No sabemos aún qué son exactamente las nuevas tecnologías ni qué nueva mente están engendrando. No sabemos si Internet es una técnica como la escritura, una herramienta como la imprenta, un nuevo continente como América o un órgano como nuestro riñón derecho. Probablemente es todo eso al mismo tiempo. Lo que sí podemos decir es que nos introduce ‑nos está introduciendo ya- en una condición post-letrada; en una condición en la que lo decisivo, como nuevo marco de percepción, no es ya la letra pública ni, como a menudo se cree, el dígito oculto sino la pantalla encendida. La expresión no es elegante, pero a la espera de forjar una mejor podríamos hablar de condición pantállica.
El papel está condenado a desaparecer no porque sea ecológicamente insostenible o caro sino porque está muerto: recibe la luz de nuestros ojos y exige por lo tanto una atención intensa y disciplinada. Por eso la filosofía está orgánicamente atada a la madera y no sobrevivirá a su muerte.
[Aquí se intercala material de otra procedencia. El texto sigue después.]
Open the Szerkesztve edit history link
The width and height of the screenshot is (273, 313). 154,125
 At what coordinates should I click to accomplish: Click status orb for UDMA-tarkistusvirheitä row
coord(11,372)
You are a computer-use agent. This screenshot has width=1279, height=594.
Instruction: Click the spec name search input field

En su lugar, la pantalla está viva; emite su propia luz y, si resulta por ello más atractiva, demanda una atención mucho más débil y superficial; una atención dispersa, fugitiva, vaporizada, si se quiere, en la simultaneidad de las muchas pantallas abiertas al mismo tiempo ante nuestros ojos. Ningún cerebro finito estará jamás a la altura de la infinita potencia tecnológica de la red; ninguna razón finita podrá encontrar ahí la linealidad y sucesión que le proporcionan la frase y la hoja de papel ‑que sólo se puede pasar despacio.
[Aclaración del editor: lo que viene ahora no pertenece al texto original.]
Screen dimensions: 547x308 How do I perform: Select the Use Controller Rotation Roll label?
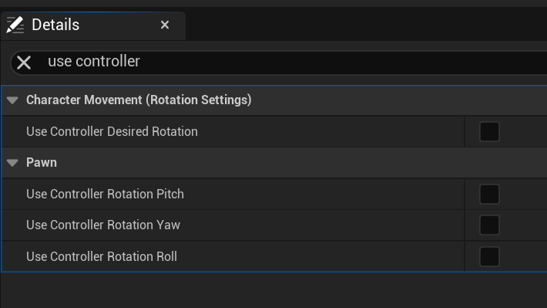[x=102, y=256]
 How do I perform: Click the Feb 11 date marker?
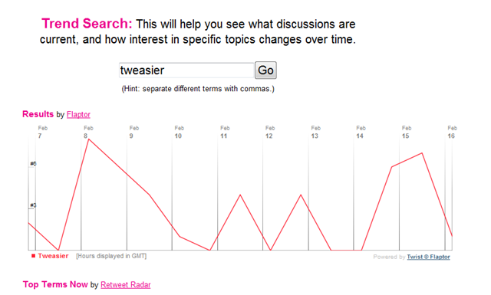225,132
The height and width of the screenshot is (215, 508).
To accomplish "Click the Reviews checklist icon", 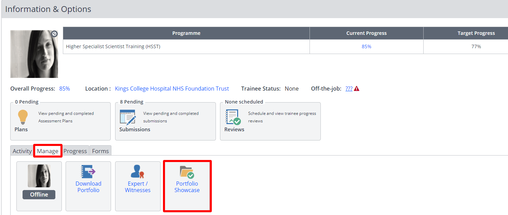I will (x=233, y=117).
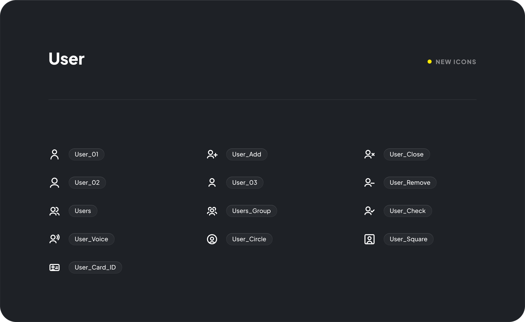Click the User_Square framed avatar icon
This screenshot has width=525, height=322.
point(370,239)
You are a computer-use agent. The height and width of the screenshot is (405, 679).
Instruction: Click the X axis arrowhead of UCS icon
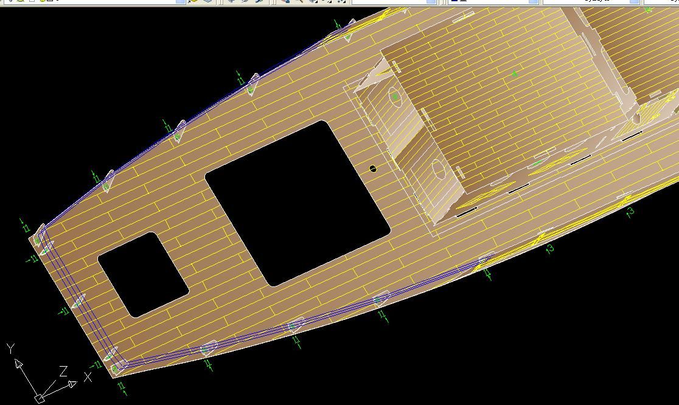[x=72, y=384]
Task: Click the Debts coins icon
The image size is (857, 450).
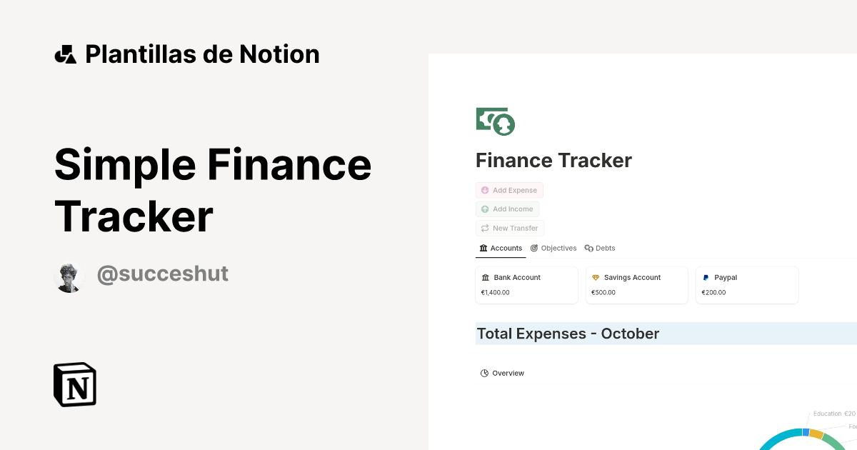Action: (x=588, y=248)
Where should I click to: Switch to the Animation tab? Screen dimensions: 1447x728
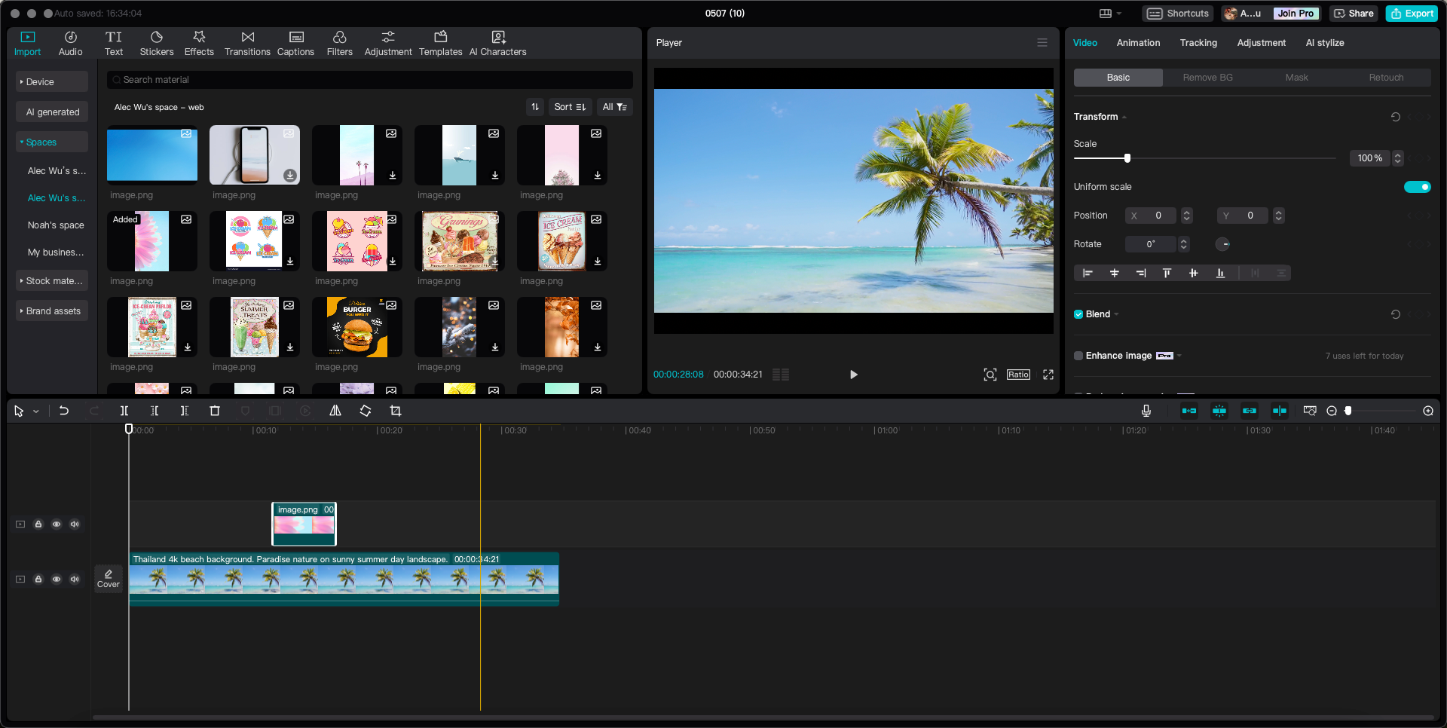pyautogui.click(x=1138, y=43)
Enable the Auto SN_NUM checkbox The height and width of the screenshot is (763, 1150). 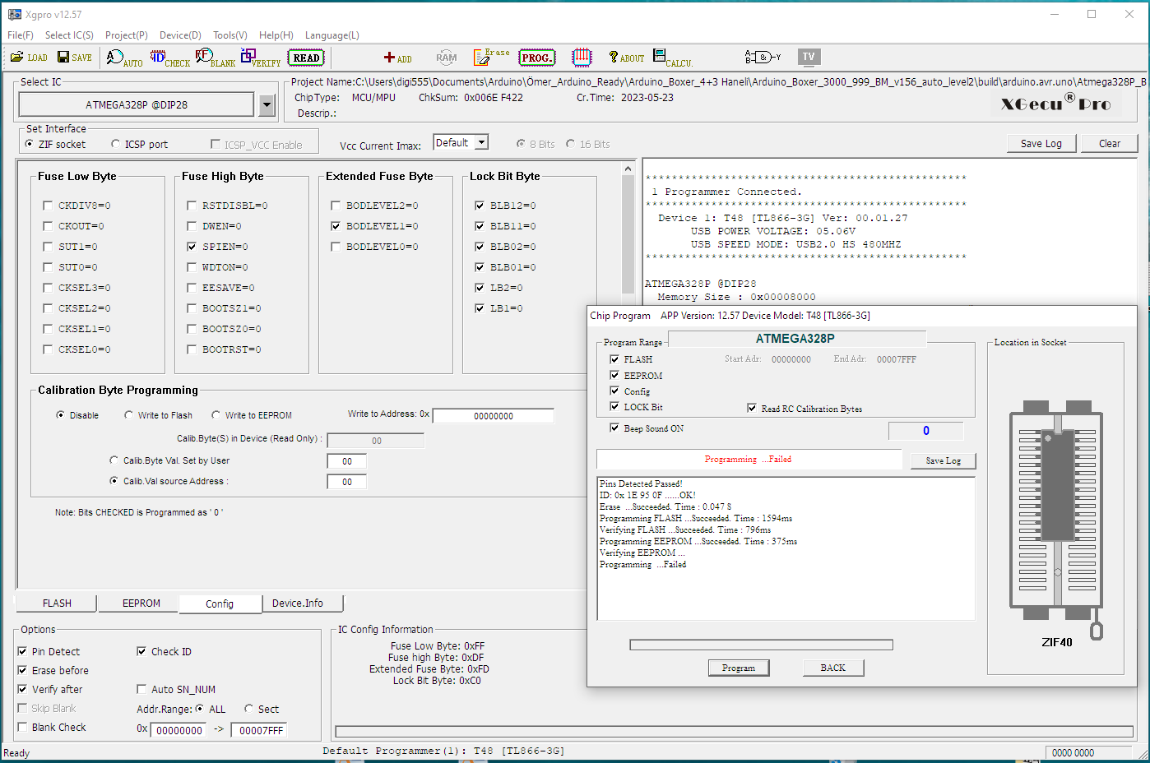point(141,690)
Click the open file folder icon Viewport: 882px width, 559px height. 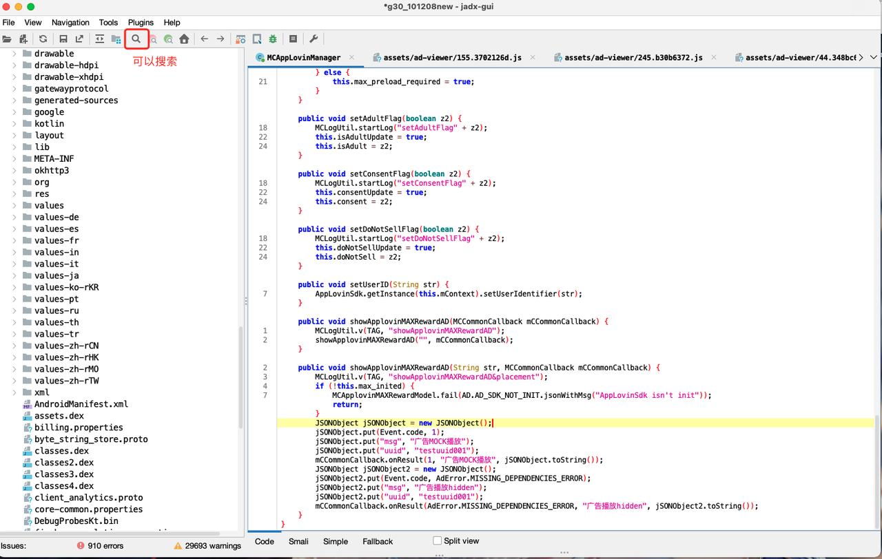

Nunca fuimos realmente letrados; nunca llegamos a ser letrados, y ya no podremos serlo. La población mundial está cada vez más dividida entre analfabetos y post-letrados. La franja propiamente letrada se encoge cada vez más y con ella todas las posibilidades entrevistas hace 4.000 años y nunca desplegadas por completo. ¿También el socialismo? Frente al entusiasmo acrítico de tantos internautas, la izquierda debe atreverse quizás a reconocer que también tecnológicamente está perdiendo la partida. Enseñar a leer ya no sirve. Y es a partir de este hecho desnudo ‑la condición post-letrada y tal vez post-humana de la historia- que debe replantearse todas sus estrategias.